Estimators
The Estimators module contains a variety of statistical estimators that can be applied to multivariate datasets.
- conaction.estimators.angular_disimilarity(X: ndarray) float64
Computes the multilinear angular disimilarity. When given an m x 2 data matrix, it is equivalent to the angular distance.
This function computes
\[\text{angular disimilarity} \triangleq \frac{\theta}{\pi}\]where \(\theta\) is the result of computing the arccosine on the reflective correlation coefficient.
- Parameters:
X (array-like) – m x n data matrix
- Returns:
angular disimilarity
- Return type:
np.float64
References
Examples
>>> import numpy as np >>> data = np.arange(100).reshape(10,10) >>> angular_disimilarity(data) 0.00981604173368436
- conaction.estimators.circular_correlation(X: ndarray) float64
This function calculates the n-ary circular correlation coefficient. When given an m x 2 data matrix, it is equivalent to the circular correlation coefficient.
This function estimates
\[R_c \left[ X_1, \cdots, X_n \right] = \frac{\mathbb{E} \left[ \prod_{j=1}^{n} \sin \left( X_j - \mathbb{E}[X_j] \right) \right]}{\prod_{j=1}^{n} \sqrt[n]{\mathbb{E}\left[ |\sin \left( X_j - \mathbb{E}[X_j] \right)|^n \right]}}\]- Parameters:
(array-like) (X) –
- Returns:
r – Circular correlation coefficient.
- Return type:
np.float64
References
Examples
>>> import numpy as np >>> data = np.arange(100).reshape(10,10) >>> circular_correlation(data) 0.9999999999999999
- conaction.estimators.correlation_ratio(X: ndarray, y: ndarray) float64
Warning
Not implemented yet.
This function calculates the multilinear correlation ratio of a collection of response variables given their classes. The classic Fisher’s correlation ratio is a special case.
- Parameters:
X (array-like) – m x n data matrix
y (array-like) – m-dimensional vector of class labels
- Returns:
Correlation ratio score.
- Return type:
np.float64
- Raises:
NotImplementedError –
References
- conaction.estimators.grade_entropy(X, normalize=True)

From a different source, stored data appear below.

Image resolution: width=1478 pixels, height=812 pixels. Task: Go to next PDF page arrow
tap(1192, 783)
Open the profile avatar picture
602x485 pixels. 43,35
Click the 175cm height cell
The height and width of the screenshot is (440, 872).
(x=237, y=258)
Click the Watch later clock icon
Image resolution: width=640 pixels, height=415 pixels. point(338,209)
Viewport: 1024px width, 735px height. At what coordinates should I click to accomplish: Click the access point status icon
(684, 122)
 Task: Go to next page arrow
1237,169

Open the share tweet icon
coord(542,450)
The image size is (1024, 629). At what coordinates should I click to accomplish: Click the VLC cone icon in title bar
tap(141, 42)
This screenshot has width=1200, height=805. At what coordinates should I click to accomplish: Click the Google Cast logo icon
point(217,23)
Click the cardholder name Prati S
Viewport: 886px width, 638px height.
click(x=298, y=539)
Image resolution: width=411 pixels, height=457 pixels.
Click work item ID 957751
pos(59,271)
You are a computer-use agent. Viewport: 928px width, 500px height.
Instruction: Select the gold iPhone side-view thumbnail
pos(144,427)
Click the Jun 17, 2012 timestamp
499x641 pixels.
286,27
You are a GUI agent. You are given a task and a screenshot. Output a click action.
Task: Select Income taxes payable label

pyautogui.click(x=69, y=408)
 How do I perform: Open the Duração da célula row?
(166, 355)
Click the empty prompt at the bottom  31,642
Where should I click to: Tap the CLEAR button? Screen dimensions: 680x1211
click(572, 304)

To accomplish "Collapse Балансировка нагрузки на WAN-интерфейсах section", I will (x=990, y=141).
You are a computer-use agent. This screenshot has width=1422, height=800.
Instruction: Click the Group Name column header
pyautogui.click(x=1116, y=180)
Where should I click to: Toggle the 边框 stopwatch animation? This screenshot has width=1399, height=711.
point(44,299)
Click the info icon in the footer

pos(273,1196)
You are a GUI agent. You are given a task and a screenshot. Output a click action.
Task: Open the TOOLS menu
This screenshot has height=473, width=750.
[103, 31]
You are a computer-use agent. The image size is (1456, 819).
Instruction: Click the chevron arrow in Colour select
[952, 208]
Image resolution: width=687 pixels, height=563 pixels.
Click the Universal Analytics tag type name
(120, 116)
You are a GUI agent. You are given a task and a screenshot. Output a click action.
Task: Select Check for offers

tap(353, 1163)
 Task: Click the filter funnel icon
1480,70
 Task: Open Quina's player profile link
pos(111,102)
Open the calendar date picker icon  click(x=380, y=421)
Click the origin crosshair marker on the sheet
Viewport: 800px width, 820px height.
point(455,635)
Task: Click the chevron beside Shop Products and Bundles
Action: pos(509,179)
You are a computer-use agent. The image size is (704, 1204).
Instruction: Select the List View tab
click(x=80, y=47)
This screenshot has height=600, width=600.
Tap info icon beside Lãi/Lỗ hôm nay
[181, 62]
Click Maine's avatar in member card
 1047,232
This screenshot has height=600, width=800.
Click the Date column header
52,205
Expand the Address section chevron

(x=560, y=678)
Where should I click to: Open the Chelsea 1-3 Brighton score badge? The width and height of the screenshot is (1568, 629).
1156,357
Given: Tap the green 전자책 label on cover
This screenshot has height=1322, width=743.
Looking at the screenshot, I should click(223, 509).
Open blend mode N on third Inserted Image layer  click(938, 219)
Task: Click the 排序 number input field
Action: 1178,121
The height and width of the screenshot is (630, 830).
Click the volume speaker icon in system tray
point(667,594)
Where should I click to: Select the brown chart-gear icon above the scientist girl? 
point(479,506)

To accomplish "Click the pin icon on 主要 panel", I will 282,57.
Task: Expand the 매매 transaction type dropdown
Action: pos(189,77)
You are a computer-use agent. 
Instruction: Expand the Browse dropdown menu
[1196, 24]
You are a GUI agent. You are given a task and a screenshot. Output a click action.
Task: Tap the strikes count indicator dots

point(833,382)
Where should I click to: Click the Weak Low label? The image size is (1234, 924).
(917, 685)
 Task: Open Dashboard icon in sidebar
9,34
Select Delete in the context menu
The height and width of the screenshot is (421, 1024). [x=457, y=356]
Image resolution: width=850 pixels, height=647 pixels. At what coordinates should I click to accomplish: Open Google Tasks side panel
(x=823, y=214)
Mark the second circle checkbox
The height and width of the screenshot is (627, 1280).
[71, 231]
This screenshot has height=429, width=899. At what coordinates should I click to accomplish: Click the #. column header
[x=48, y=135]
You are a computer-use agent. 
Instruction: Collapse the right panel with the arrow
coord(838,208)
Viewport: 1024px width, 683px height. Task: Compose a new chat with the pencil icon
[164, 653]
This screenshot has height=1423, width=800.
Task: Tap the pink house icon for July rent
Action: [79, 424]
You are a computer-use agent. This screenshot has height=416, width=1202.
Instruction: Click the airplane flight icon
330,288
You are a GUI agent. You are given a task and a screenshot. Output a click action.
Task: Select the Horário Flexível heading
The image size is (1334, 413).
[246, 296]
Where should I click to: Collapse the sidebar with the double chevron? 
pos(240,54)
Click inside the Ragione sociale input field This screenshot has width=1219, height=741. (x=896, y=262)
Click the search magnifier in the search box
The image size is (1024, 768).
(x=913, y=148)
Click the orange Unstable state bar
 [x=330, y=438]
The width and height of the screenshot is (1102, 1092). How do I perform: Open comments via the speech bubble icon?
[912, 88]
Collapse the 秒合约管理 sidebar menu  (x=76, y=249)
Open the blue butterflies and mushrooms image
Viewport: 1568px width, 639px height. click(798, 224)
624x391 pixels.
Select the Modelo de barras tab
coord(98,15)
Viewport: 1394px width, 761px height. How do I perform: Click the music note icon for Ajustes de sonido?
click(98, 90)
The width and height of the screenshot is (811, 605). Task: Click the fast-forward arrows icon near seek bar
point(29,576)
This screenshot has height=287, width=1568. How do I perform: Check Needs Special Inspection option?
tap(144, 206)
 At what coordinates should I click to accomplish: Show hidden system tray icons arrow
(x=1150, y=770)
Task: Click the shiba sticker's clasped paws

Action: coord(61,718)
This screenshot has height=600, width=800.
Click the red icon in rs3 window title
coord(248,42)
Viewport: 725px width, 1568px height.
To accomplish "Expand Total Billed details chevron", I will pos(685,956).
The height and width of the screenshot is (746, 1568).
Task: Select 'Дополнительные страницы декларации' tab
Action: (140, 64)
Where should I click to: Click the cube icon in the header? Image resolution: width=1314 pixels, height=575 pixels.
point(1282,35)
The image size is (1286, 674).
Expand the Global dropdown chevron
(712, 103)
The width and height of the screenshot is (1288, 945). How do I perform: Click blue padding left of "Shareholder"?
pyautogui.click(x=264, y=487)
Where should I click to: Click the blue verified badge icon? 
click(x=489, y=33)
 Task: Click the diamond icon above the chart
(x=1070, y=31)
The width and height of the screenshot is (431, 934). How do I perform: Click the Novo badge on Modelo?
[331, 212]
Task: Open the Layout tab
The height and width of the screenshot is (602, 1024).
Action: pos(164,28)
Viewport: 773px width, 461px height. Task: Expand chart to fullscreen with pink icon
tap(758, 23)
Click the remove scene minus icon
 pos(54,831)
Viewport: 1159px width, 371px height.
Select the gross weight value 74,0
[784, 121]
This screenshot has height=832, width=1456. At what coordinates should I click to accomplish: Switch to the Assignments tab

Computes a grade entropy for a strict product order on the row space points.
This function computes
\[H_g = \frac{-\sum_{i=1}^{k} p (g_i) \ln (p (g_i))}{\ln{m}}\]where \(p\) is a probability distribution over the grades \(g\) of the point \(x_i\) among the indexed set of points \(i \in \{1, \cdots, m\}\) according to a strict product order relation.
- Parameters:
X (array-like) – An m x n data matrix.
- Returns:
entropy – Grade entropy of product order.
- Return type:
np.float64
References
Examples
>>> import numpy as np >>> data = np.arange(100).reshape(10,10) >>> grade_entropy(data) 1.0
- conaction.estimators.kendall_tau(X: ndarray, method='A', n_jobs=1) float64
Multivariate Kendall’s tau.
- Parameters:
X (array-like) – An m x n data matrix.
method ({'A', 'B', 'C'}, optional) –
- The method used to account for tied points.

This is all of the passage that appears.